Archive for September 8th, 2011


What’s it like to be a dog owner?

As all my regular readers probably know, I am the proud owner/mammy of an 18 month of Beagle named Winter. As anyone who has been the owner/mammy of a beagle can tell you, they are as a breed little more than a mass of barely controlled enthusiasm and hyper-activity. Actually that is a major part of their appeal. You’re never, ever bored with a young Beagle in the house. But this post isn’t about Beagles. No it’s about being a dog owner.

So what’s that like?

Imagine having a baby who will never learn to speak. Neither will they ever become very independant. And you can forget about them moving out and getting their own place. No they’ll continue to be food eating, crap producing, four-legged engines of occassional destruction ’til the day they die. And then they’ll leave you bereft, heart-broken and in mourning for months or even years. Sounds kind of horrible doesn’t it?

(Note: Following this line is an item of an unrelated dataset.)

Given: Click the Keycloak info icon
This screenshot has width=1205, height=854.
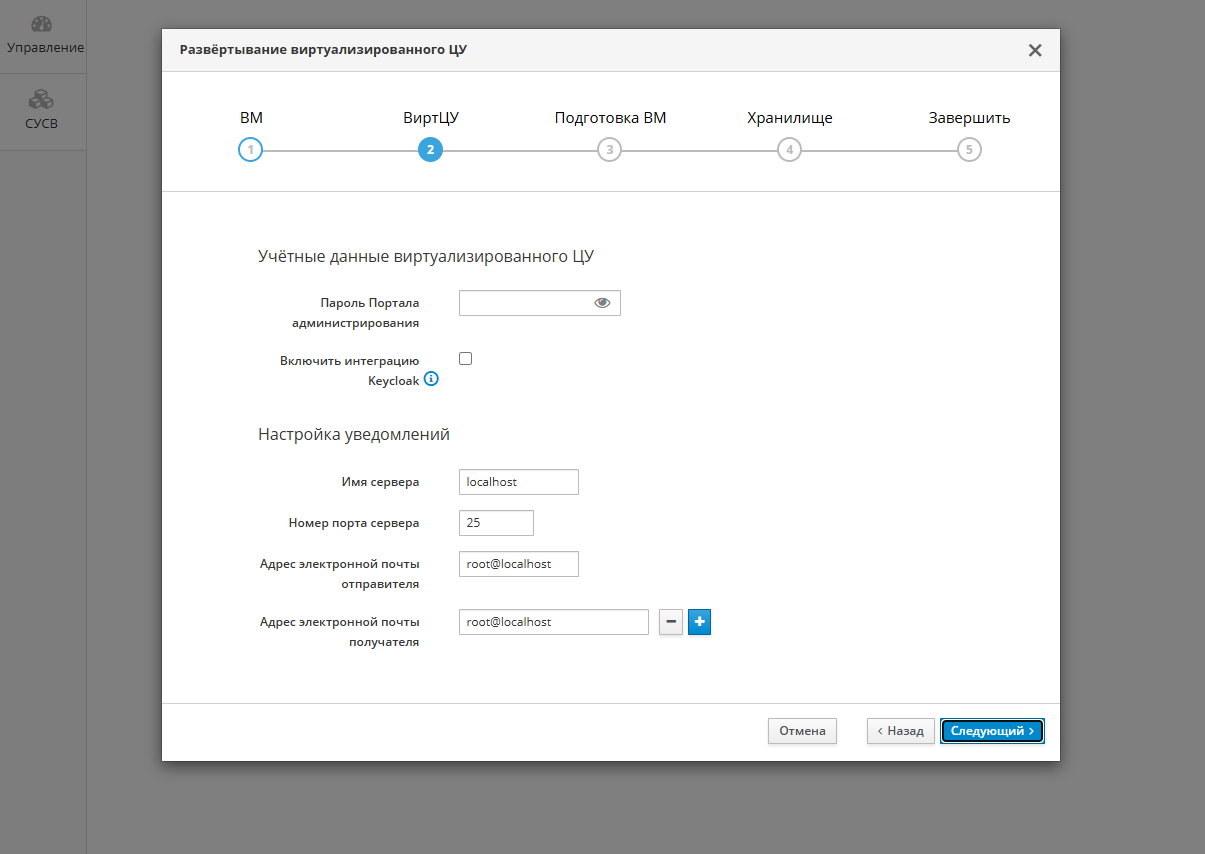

Well that’s just for starters. There’s going out walking with them, even when the rain is more like a vertical river than a soft summer shower. There’s cleaning the puddles of vomit up when they get sick in the car. Or if you’re me there’s that, and sitting in the passenger seat, with your legs drenched by puppy pee for two hours, because your beloved pooch got scared.

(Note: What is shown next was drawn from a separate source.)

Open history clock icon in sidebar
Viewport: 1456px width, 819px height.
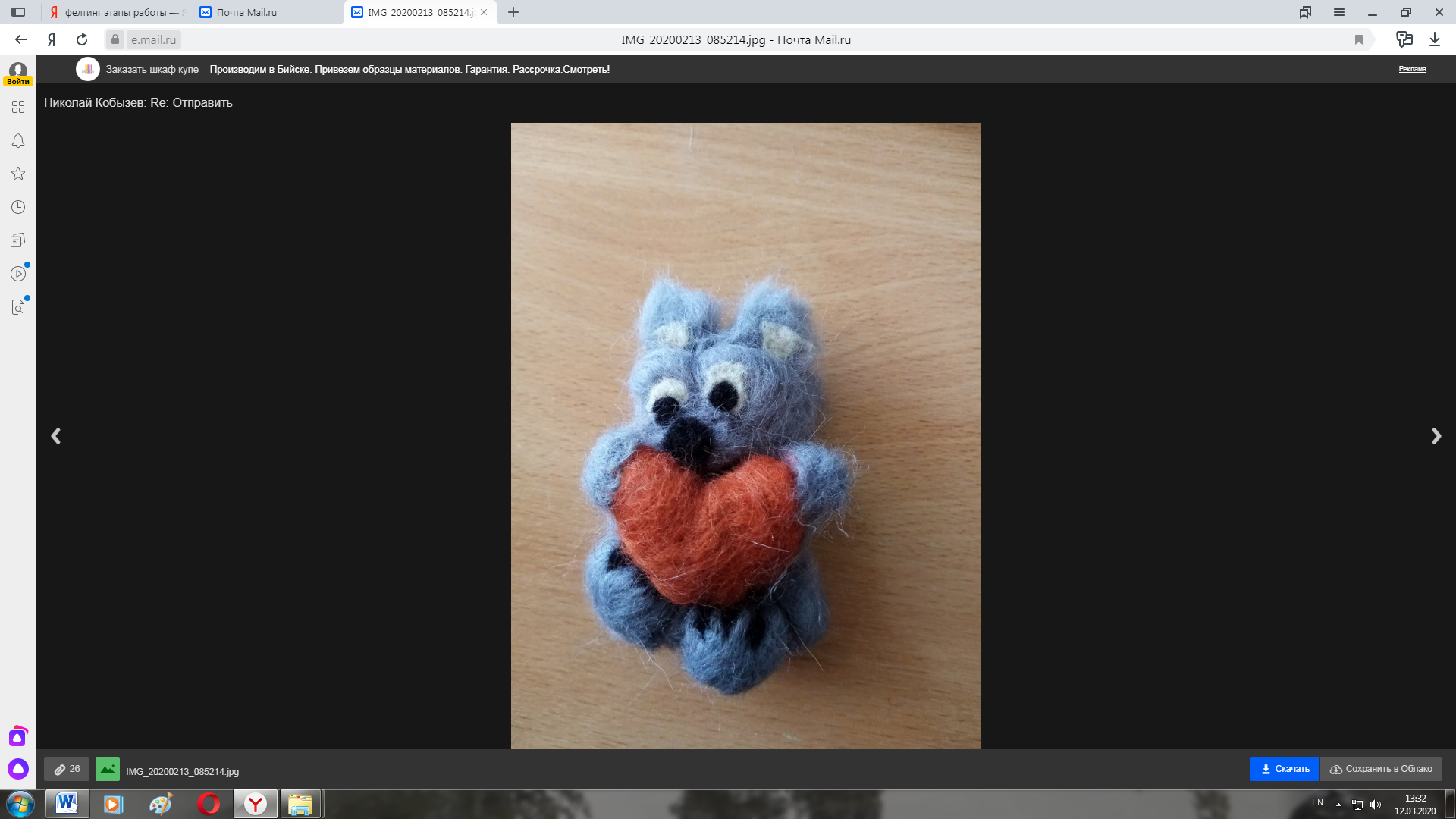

There’s the puppy deciding that at 5am she’s had enough sleep, and that so have you. So she decides to head butt the door of the bathroom she sleeps in, until you’re awake. I kid you not, Winter genuinely head butts the door. I’ve seen her do it.

There’s the puppy deciding that her two mommies will never again get to enjoy a sex life. Yes Winter Godzilla Condron Harper has a new middle name, Passion-Killer. She won this name in the still ongoing Grand Battle for the Center of the Bed.

And you can forget going out for the night, and staying out. House dogs don’t like being left out in the back yard overnight. And a young dog especially will often become destructive out of anxiety, if separated from her owners for too long. Add in the now constant worry of your puppy being stolen by some utterly, contemptible bastard for her monetary value. Especially if she’s a pure-breed, and not the monstrous offspring of a tryst between an Old English Sheep Dog and a Bichon Frise. So if you want to go out for more than a couple of hours a doggy-sitter needs to be found. Well that’s considerably easier said than done. Especially if your bundle of hyper activity has gone past the adorable puppy phase.

But worst of all is the horror of what we here in the sprawling, towering one story edifice of Rumination Towers call, Poop-Patrol. A Beagle is not a particularly large dog, but apparently nature forgot to tell their bowels that. So instead of small, easily dealt with piles of poop, in keeping with their breeds modest size, Winter drops the sort of loads a Great Dane would be distinctly, even smugly proud of. So it often falls to your heroic blogger, Amanda Harper, to go forth, armed with little more than a short rake, a short shovel and a hazardous materials suit, to do battle with the immense mounds of dog crap which litter our back garden, after her average ten craps a day.

So by now, if you’re not a fellow dog owner/mammy, you’re wondering why anyone in possession of any sort of sanity would choose to have one. Well put simply, because there’s nothing better in life than to be the owner of a loving dog. Yes there are sacrifices attached to owning a dog. They are demanding animals, who by their nature need their pack; their owner and her/his family, around them to feel secure and happy. But in return they give absolutely unconditional love and adoration. After all the difference between dogs and cats can often be summed up by the fact that an abused dog will usually stay with their owner come hell and high water. While a cat will often simply wander off and find somewhere more to in keeping with its own tastes.

We got Winter because I am often housebound for days, even weeks on end and I needed some company when that happened. Also because we both missed having a dog around us, after all once a dog owner, always a dog owner. Frankly despite the poop, the vomit, the pee soaking into and destroying my only pair of jeans, getting her was the best decision we ever made together. You see you’re never lonely with a dog, you’re never bored, you’re never unloved, you’re always needed, you will always be the center of someone’s universe. When you have a dog you’ll never go without affection, and because they give so much to you, you’ll always push yourself that little bit harder to do what’s needed for them. And that for a young woman with a chronic illness means a healthier, happier and more enjoyable life.

Put simply for all the difficulties, and the problems.  For all that they live considerably shorter lives than us.  Being a dog owner is simply wonderful.

So should you get a dog? That depends on whether you have the space, the time, the energy and most of all the dedication to do what it takes to keep them safe, well fed and healthy, both emotionally and physically. If the answer is, yes, you almost certainly won’t regret it. If the answer is, no, then don’t be selfish. Let someone who can be the owner that dog deserves have their chance instead.